Moonlight on Nightingale Way

T

 

he day after Maia’s irresponsible venture to the nightclub – which I now realized was a deliberate act to get Logan and me in the same place because she wanted us to be a couple, and I still didn’t know how to talk to Logan about it – I was in my sitting room with my laptop doing one last read-through of a manuscript before I returned it to the author. In a moment of procrastination I flicked to my home page and a news article jumped out at me.

 

 

 

DANIELLE BENTLEY’S CANCER FIGHT?

 

 

 

My heart leapt into my throat as I clicked on the headline.

 

There was a picture of Gabriel and Danielle Bentley up in the corner of the article. They were both dressed in evening clothes, suggesting they’d been at some well-to-do event. Gabriel, as always, wore a solemn expression on his handsome, rugged face. There was more gray in the hair combed precisely back from his temple than I remembered and a few more lines at the corners of his eyes and around his mouth. As always, he was dressed immaculately in a tailored tux from some expensive designer.

 

All the old feelings of neglect, rejection, and anger flooded me as I stared at the picture of my mother and father. And just as suddenly as I was hit with the overwhelming crush of them, I was hit with the massive feeling of failure.

 

I’d truly thought they didn’t have that power over me anymore. Or at least not so much.

 

But there they were on my screen, and I felt like the little girl they’d abandoned all over again.

 

My eyes scanned the tabloid article.

 

Inside sources have revealed that the wife of world-renowned London-based media tycoon and business entrepreneur Gabriel Bentley has been diagnosed with breast cancer. A spokesperson for the family has neither confirmed nor denied the rumor.

 

I knew what that meant. It meant my mother was sick and she didn’t want anyone to know she was infallible.

 

The same inside sources also revealed that estranged daughter, Gracelyn Bentley, has still not returned to the homestead to be by her mother’s side. Rumors surrounding Gracelyn Bentley’s split from the family have circulated for years, but as yet the truth behind her departure remains within the family fold.

 

In a state of shock I somehow got myself to the bathroom. I felt the bile rise up in my throat and flipped the lid on the toilet seat. I coughed it up, but no vomit followed it despite the roiling in my stomach.

 

A cold sweat broke out over my skin, and I flopped back against the bathroom wall, pulling my knees up to my chin. I couldn’t stop trembling.

 

I wished I could stop trembling.

 

Stop trembling!

 

My mother had cancer. Possibly dying?

 

And now the press were finally interested to know where the Bentleys’ only daughter, Gracelyn Bentley, had disappeared to. I knew there had been rumors at first – family staff who couldn’t keep their mouths shut, most likely – but after a while the press weren’t really that interested.
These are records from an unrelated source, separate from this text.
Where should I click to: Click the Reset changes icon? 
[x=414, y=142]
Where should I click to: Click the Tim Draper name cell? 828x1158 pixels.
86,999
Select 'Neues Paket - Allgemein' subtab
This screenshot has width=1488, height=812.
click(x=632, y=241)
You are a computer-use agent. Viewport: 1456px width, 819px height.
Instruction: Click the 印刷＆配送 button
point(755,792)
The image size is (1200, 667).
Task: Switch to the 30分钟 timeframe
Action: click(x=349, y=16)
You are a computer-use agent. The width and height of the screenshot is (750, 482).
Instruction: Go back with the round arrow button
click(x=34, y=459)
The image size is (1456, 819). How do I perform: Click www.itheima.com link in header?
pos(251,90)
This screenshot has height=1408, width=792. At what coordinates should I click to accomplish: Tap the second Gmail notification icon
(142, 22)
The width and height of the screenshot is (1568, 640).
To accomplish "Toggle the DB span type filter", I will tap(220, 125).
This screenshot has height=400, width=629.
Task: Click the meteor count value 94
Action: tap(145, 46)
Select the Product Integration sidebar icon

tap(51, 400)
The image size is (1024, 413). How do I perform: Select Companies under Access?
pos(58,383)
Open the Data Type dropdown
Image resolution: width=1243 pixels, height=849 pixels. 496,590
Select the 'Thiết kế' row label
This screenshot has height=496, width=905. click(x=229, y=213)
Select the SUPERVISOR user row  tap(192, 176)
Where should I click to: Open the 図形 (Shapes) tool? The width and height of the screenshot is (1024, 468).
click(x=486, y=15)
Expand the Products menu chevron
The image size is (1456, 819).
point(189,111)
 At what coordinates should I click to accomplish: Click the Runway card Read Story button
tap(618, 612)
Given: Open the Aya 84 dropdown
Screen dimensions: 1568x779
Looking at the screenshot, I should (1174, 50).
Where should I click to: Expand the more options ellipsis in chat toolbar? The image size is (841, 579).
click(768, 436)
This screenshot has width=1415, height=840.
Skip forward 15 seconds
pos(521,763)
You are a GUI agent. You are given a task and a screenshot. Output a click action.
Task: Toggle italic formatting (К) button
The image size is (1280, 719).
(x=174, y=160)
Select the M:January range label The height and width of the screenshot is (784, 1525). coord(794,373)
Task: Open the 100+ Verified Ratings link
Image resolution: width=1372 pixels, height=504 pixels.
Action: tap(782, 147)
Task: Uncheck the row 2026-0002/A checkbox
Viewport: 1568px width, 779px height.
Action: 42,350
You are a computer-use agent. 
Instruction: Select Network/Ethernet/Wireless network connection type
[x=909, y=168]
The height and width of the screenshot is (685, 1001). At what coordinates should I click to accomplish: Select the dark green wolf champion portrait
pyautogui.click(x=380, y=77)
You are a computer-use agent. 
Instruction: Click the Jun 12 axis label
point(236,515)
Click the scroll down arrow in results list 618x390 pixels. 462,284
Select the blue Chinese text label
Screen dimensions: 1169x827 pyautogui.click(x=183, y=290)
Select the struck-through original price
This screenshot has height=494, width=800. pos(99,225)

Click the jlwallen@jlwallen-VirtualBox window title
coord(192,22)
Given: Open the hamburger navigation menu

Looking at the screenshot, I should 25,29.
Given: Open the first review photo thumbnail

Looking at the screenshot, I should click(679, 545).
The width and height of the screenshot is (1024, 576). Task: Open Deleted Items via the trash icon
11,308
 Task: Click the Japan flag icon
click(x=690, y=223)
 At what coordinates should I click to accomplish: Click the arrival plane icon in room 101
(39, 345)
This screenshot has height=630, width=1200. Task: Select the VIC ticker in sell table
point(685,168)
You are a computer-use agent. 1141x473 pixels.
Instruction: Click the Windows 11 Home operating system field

There were children of British rock stars up to far more scandalous and nefarious things, whereas Gracelyn Bentley was the quiet, studious girl with doe eyes who didn’t do anything of significance to capture their attention.

 

That’s how Gracelyn had been described once in the press.

 

But I wasn’t Gracelyn Bentley anymore. I’d legally changed my name to Grace Farquhar. Though I imagined if the press were really interested, it would be easy enough to find me.

 

I shivered at the thought.

 

They wouldn’t find the girl with the doe eyes anymore.

 

I’d worked hard to become my own person and not a shadow of the girl lost in the manipulations, cruelty, and neglect of her family.

 

If the press went searching for Gracelyn… they went searching for a ghost.

 

Or was she?

 

I squeezed my eyes shut and tears leaked out under the light pressure. Just like that the sob rose up from deep in my gut and I couldn’t control it. I couldn’t stop it.

 

My mother most probably had cancer and my father hadn’t reached out to tell me. And he knew where I was; he knew my surname. Farquhar after my grandmother on my father’s side. She’d died when I was eight, but some of my happiest childhood memories were when I was with her. She represented real family to me. She represented everything I wanted and hoped to someday have for myself.

 

My mother had cancer and I couldn’t go to her because they hadn’t asked me to.

 

They didn’t want me to.

 

And the horrible, awful truth was… I didn’t know if I wanted to go to her.

 

All the ugly things she’d ever said came flooding over me…

 

“That’s right. Keep eating that piece of cake if you want to get fatter than you already are.”

 

“An A in history? And why would I care if you’re able to memorize facts about a bunch of people that are dead?”

 

“Don’t tell me you lost your virginity. He must have been desperate.”